玄殤伸手就去揪他的耳朵「我嗦麼?我只是有感而發罷了,他們都好壞,都忙著算計,根本不知道情誼為何物。」
琉嘉吃痛的咧起嘴,將她的手抓住「這就傷了你的心?」
「誰傷心了!我怎麼可能會傷心,我玄殤根本沒有心!」她激動的揮開他的手,大聲嚷嚷著。
琉嘉連忙伸手捂住她的嘴「噓,姑女乃女乃你小聲點兒,這里可是王宮大內。
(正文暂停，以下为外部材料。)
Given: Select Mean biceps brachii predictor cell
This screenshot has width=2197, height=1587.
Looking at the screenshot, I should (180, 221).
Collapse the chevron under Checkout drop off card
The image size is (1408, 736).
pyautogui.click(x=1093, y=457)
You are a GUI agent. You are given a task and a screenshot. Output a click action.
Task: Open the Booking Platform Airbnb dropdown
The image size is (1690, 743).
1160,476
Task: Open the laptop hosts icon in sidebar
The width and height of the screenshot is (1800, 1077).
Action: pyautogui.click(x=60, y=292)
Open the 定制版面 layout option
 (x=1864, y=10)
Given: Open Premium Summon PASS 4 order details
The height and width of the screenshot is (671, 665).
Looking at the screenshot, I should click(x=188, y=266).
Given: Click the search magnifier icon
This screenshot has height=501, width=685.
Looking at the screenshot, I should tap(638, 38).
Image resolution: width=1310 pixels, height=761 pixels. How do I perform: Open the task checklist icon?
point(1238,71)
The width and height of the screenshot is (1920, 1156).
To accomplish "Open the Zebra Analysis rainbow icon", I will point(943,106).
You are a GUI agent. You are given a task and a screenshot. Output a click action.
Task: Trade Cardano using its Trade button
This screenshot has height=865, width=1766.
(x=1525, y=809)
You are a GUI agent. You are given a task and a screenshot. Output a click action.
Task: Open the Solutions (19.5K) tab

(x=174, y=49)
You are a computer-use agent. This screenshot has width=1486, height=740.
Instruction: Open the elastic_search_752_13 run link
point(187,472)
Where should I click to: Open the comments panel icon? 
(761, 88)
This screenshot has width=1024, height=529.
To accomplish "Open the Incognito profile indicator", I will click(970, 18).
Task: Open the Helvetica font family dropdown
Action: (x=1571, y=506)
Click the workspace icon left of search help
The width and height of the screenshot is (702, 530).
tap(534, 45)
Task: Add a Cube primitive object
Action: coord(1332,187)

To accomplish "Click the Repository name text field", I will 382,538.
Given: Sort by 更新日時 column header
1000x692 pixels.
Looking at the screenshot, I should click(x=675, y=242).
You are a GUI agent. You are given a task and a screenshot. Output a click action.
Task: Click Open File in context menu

」
「王宮大內怎麼了?我……我還不是經常過來溜達……我就要大聲……誰……能拿我怎麼樣!」
「是,你最厲害,沒人能拿你怎麼樣!」琉嘉無奈。
這到底是什麼酒,才喝了幾口就醉成這樣?
「我真是恨透了那些自以為是……的家伙……有本事就直接沖著我來……老娘還怕了他們不成……背地里搞這些事……」
從她含糊的話語里,琉嘉听出了些問題,一定是出了什麼事,她才會這樣失落這樣難過這樣憤恨!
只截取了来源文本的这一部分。